> Task instructions: I need the lines from the one holding "Task: Share the post to Facebook" to the last line of the data below repeated exactly, both included, without pictures.

> Dataset items:

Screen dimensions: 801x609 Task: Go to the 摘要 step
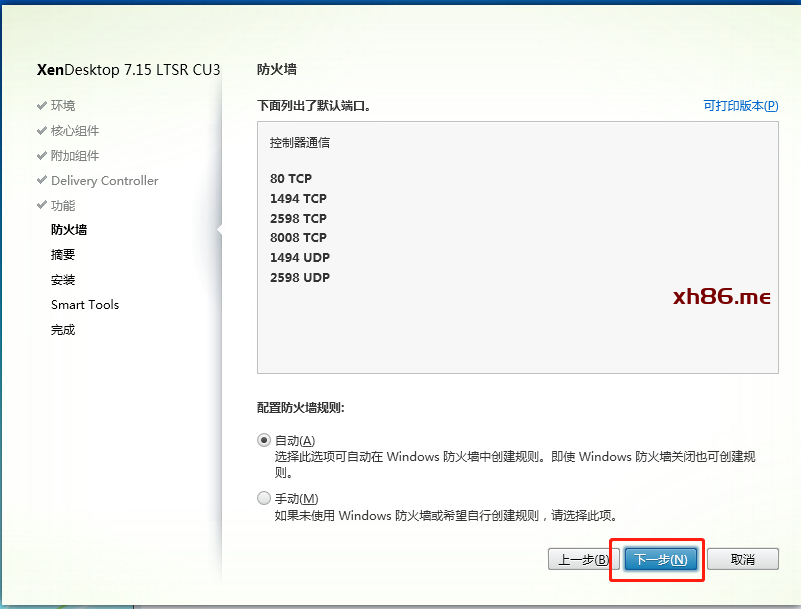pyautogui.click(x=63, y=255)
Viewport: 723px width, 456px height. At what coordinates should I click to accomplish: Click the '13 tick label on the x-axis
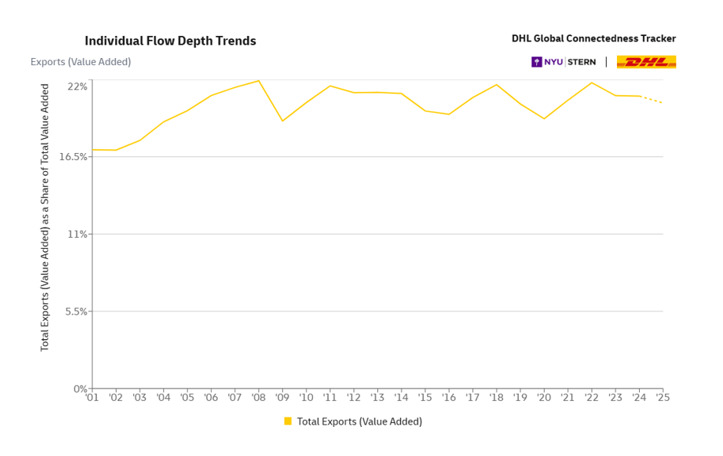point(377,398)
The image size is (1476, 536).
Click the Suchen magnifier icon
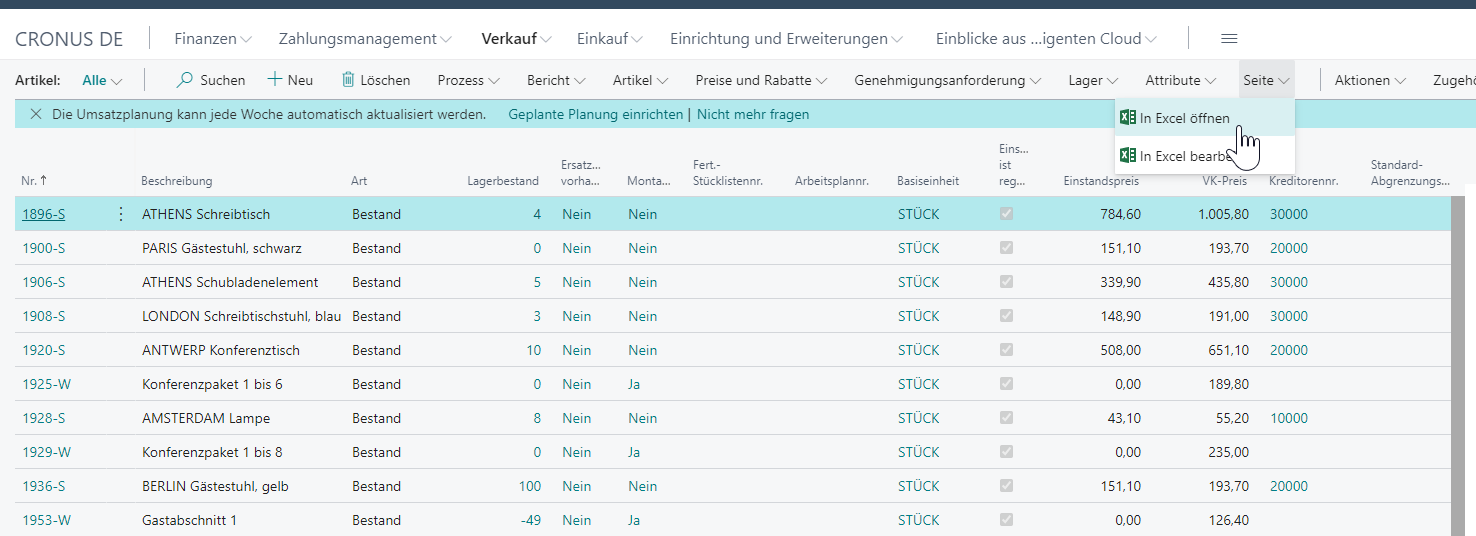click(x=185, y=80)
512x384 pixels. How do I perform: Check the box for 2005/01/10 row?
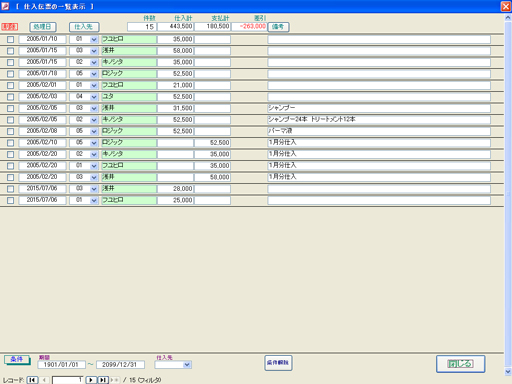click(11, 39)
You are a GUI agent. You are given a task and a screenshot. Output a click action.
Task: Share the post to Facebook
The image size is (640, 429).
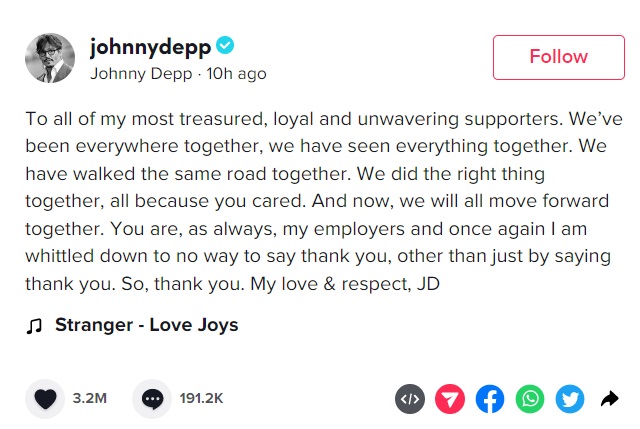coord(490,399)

> Result:
Task: Share the post to Facebook
The image size is (640, 429).
coord(490,399)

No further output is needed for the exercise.